All the Good Memories

One problem that older storytellers face is that the days they remember most fondly are in the past. The main reason that is a problem is the familiarity of much recent history. For example, a story about Vietnam protesters or civil rights pioneers may well be stirring, but readers have read or watched countless variants of that same tale. Have you really turned up new ground with your premise? If not, you may be writing for a very select group of readers—i.e., family members and friends willing to indulge you. 

A second major obstacle lies in the very nature of an older person’s telling old stories. In terms of plot structure, a novel needs to push forward into the future, because that is where the changes in a drama occur. Anytime a novel dwells too much in the past, the book comes to a standstill. Readers sit around waiting while the author rambles on about those days of yore with Bud and Nick and fighting forest fires. To the writer, those days may be the main reason they started the book in the first place. Yet too many back stories tell the reader that the character’s present must not be important to the novel.

A third consideration is the chosen age of the main characters. Most authors like to write about characters that are younger. They recognize that a 70-year-old hero attempting to be Don Juan may instead prompt the question: did he remember to take his Viagra? Yet younger generations have their own lingo, their own expectations, that an author must study, the way you would do research into any less familiar subject. You may still like rock ‘n’ roll, but Paul McCartney is ancient. Your memories of a character who talks that way will produce an oddly old-fashioned Peter Pan. 

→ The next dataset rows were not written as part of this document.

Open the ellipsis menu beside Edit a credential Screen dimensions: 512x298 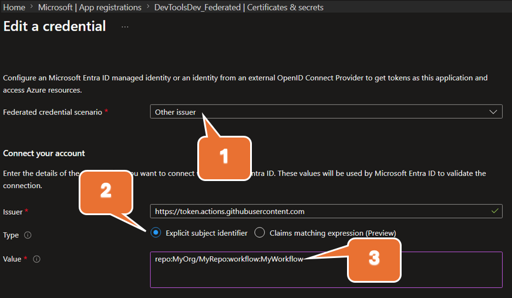point(124,27)
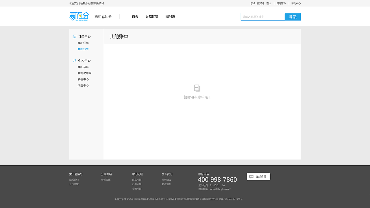Open 我的优惠券 from the sidebar
The height and width of the screenshot is (208, 370).
point(84,73)
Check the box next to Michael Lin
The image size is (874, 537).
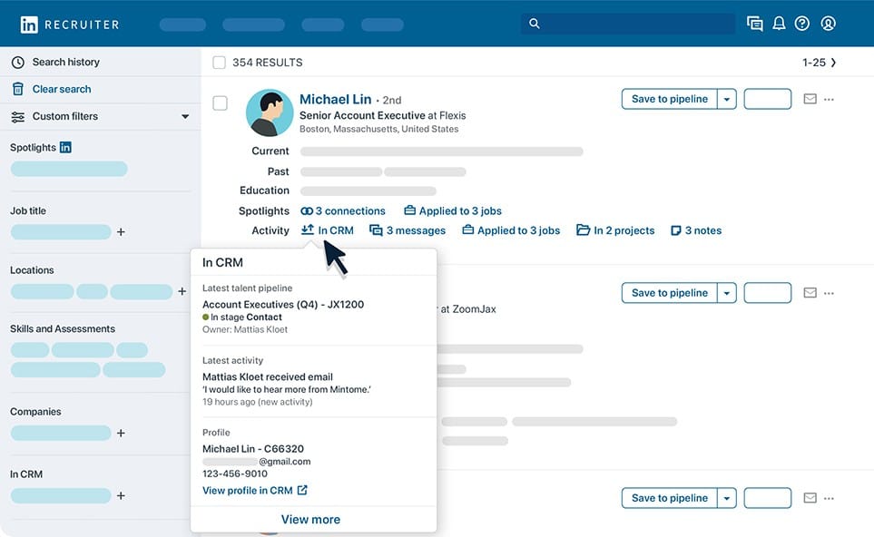[220, 103]
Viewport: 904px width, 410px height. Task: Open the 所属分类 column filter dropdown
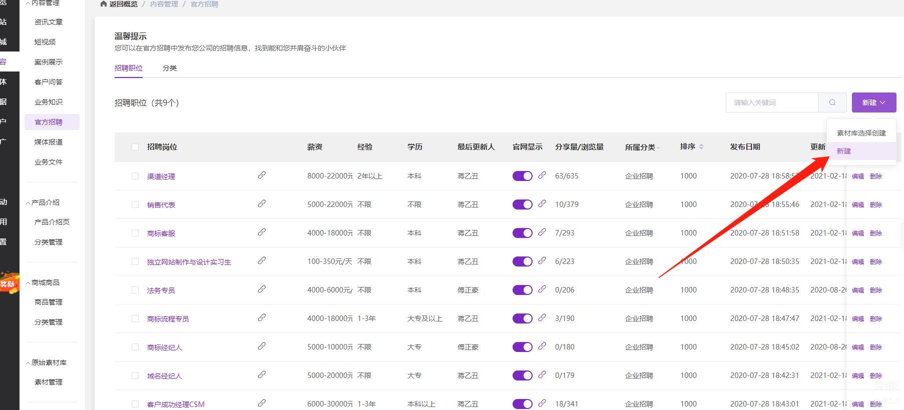pyautogui.click(x=658, y=148)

All of these pointers lead in the same direction. To be a storyteller, you need to reach beyond yourself for stories. Sure, include some interesting tales from your past, but only as a minor complement to this brand-new story concocted from your imagination. Then you’ll really find yourself enthralled.

Exercise: Start any novel with the premise: the main character is not-me. That way you can free yourself immediately of personal clutter that readers will prefer you left private. How is not-me in trouble? How many personal details can I enumerate that aren’t like me at all? Now that character will be more interesting, not only to the reader—but to you.

“If you would not be forgotten as soon as you are dead, either write things worth reading or do things worth writing.” —Benjamin Franklin

Copyright @ 2023, John Paine

No comments:

Post a Comment

Copyright © 2020 John Paine. All rights reserved.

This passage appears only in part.